I was surprised the most by your photos. After reading secondhand your self depreciating comments about your appearance I don't know quite what I was expecting to see, but honestly you have a lot going for you in the looks department. Seriously. I think if you get some better photos of yourself that would really do a lot for you. I personally liked the first photo ( even though people who know more about this than I pointed out that it's a bit dark etc I thought it conveyed a nice mood) and the last photo, as well as the cute photo of you as a child ( the bowl cut comment was funny) I did not respond as well to the other photos.

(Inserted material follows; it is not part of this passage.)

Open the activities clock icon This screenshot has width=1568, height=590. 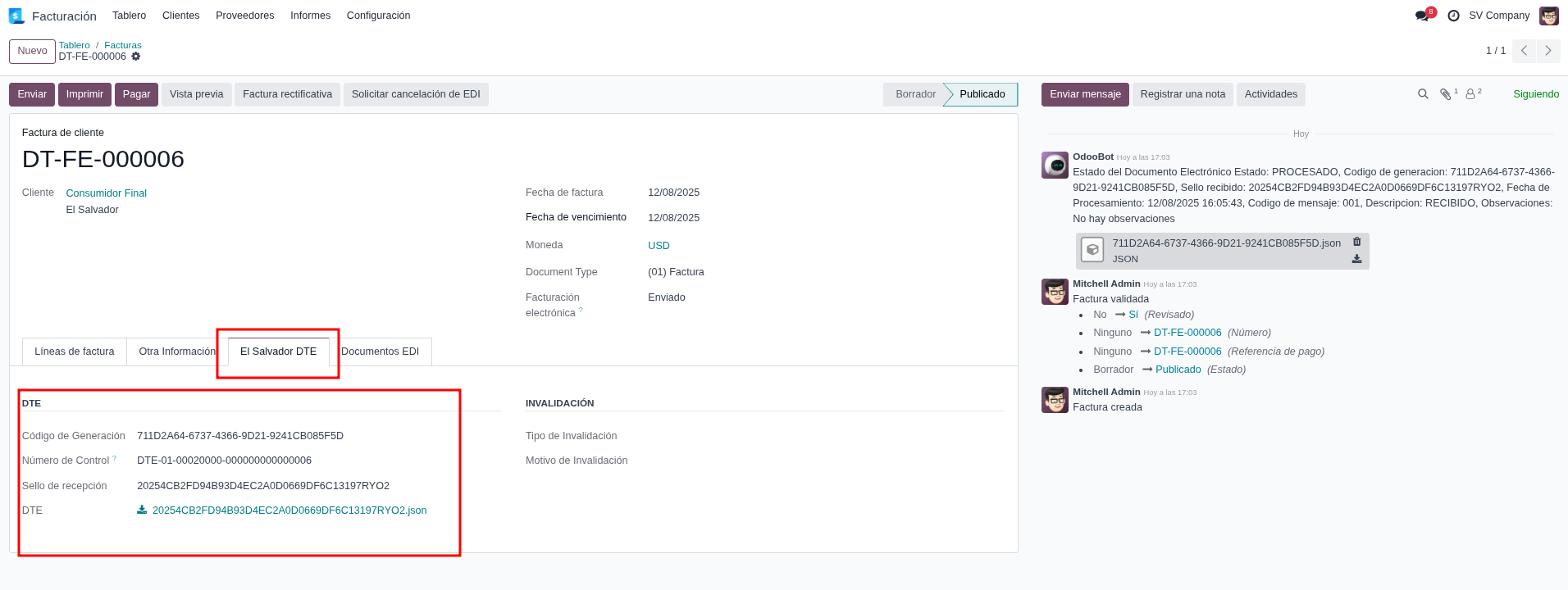point(1453,16)
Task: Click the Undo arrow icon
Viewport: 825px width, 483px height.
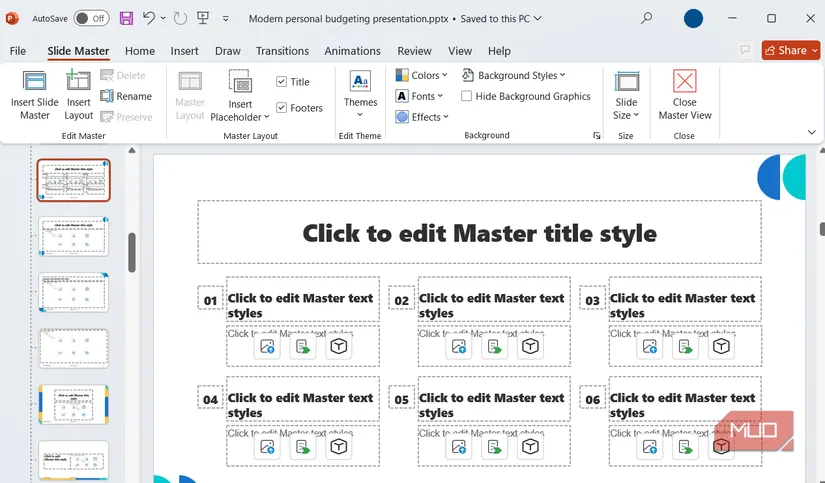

I think maybe 3 or 4 photos is plenty, and would prefer to see mostly recent photos and photos of just you on your own rather than with family or friends.

I think the idea of making a new profile from scratch while keeping in mind the advice that resonated with you the most might be a great solution.
posted by Rapunzel1111 at 2:32 PM on April 7, 2011 [2 favorites]


It lacks sincerity.

I could go on with examples, but there's been a lot of good feedback already. Try again, without being glib and posturing and whatever. Sincerity is a solid, attractive trait missing in almost all dating site profiles.

Sincerity and better punctuation will serve you well.
posted by crankyrogalsky at 3:12 PM on April 7, 2011 [1 favorite]


The advice that's been given says it all RE: profile improvement. The only things I would add:

- You need to contact ladies if you want to go on dates. Men message women way more often than vice versa. It is sad, but it's a true fact.
- You have a profile on a another website where you have the same username and you say some uh... pretty off-color things. Not everyone is going to Google your username, but whoa, you might want to rid yourself of that profile or change your OKC username just in case.
posted by ktpetals at 8:15 PM on April 7, 2011 [1 favorite]


I can't see this now, but dropped by to comment on this:


Let's face it, evolutionary biology being what it is, men go for youth, women go for power. The contents of your record collection are all well and good but hell is other people's music and getting the fact that you're gainfully employed in a career you have to wear a tie for, don't have three dependent children and maybe own your own home are things I'd be looking for up front and centre.


This is not the case for all women. Particularly not with casual dating - I'd want to know if I could spend a fun evening with the person talking about the things I like and they like, not that further down the line I can save on rent by moving in. (Though in London barely anyone my age owns a home.) And most gainfully employed people I know aren't required to wear a tie - I'm not sure I'd have so much in common with someone working in the City.
posted by mippy at 9:27 AM on April 8, 2011


Wow. ktpetals is right on. Just saw your Twitter account. Lots of aggression and homophobia there. If that's not the first impression you want to put out there for anyone Googling your username, I second the suggestion that you change your OKC username. I also third and fourth the suggestion. It can only benefit you.